WHAT IS BEING ASKED
Rewrite each of the rows below, putting "display verses" wherever "show verses" stands and leaving everything else as it is.

DATA EXTRACT
######

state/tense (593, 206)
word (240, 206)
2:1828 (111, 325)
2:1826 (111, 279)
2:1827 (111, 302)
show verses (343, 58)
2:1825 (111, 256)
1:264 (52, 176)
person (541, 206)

######

TASK SOLUTION
state/tense (593, 206)
word (240, 206)
2:1828 (111, 325)
2:1826 (111, 279)
2:1827 (111, 302)
display verses (343, 58)
2:1825 (111, 256)
1:264 (52, 176)
person (541, 206)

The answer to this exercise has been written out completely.